Fri, May 07, 2004 - Page 6 News List

Greeks allay fears of terrorism at Athens Olympics


Security forces searched yesterday for possible witnesses to time-bomb attacks that raised terrorist worries for the Olympic Games and left Greek officials reassessing security plans.

"The planned security measures are dynamic and not static, meaning that they are adjusted every time there is an event," said Defense Minister Spilios Spiliotopoulos at a conference on regional affairs.

The triple blasts early on Wednesday caused no injuries, but damaged a police station in the Kalithea suburb. No group or individual claimed responsibility.

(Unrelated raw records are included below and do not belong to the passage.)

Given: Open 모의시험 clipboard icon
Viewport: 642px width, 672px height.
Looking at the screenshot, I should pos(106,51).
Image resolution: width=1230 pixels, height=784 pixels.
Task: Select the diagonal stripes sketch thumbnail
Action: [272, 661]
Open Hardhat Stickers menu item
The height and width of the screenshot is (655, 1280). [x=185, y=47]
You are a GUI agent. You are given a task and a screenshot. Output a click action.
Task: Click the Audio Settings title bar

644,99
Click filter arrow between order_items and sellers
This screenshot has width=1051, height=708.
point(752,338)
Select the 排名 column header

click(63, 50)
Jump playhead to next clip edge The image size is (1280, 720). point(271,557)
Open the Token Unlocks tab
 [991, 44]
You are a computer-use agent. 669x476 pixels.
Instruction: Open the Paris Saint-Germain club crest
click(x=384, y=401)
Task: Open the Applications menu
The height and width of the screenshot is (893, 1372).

Suspicion, however, immediately fell on local groups, including self-styled anarchists and other extremists that frequently carry out firebombings and other attacks against a variety of targets, including police.

Police insisted the attack had no link to the Aug. 13 to Aug. 29 Olympics, but it occurred on the 100-day countdown to the beginning of the games.

The bombing was carried out with sticks of dynamite rigged with alarm clocks that exploded within a half-hour span. The area is not near any key Olympic sites or hotels.

Premier Costas Caramanlis called the bombing "an isolated incident which does not affect whatsoever the safety of the Olympic preparation."

Meanwhile, top anti-terrorist agents questioned possible witnesses and looked into possible links with previous attacks.

In September, similar timed blasts damaged a judicial complex in Athens and injured one police officer. The twin bombings, spaced 20 minutes apart, were claimed by a group calling itself Revolutionary Struggle. No arrests were made.

In February, a group using the names of the Olympic mascots, Phevos and Athena, claimed responsibility for firebombing two Environment Ministry trucks during International Olympic Committee (IOC) meetings in Athens.

A proclamation in March using the name Revolutionary Struggle claimed responsibility for planting a bomb outside an Athens branch office of the US-based Citibank. The bomb, hidden in a backpack, was destroyed by police. Again, no arrests were made.

Greece is spending about US$1.21 billion on security and has enlisted the help of NATO. A seven-nation advisory group, led by the US and Britain, is also helping Athens plan for any possible terrorist threats.

Last week, the IOC said it had taken out a US$170 million insurance policy to protect against the Athens Games being called off because of war, terrorism or natural disasters.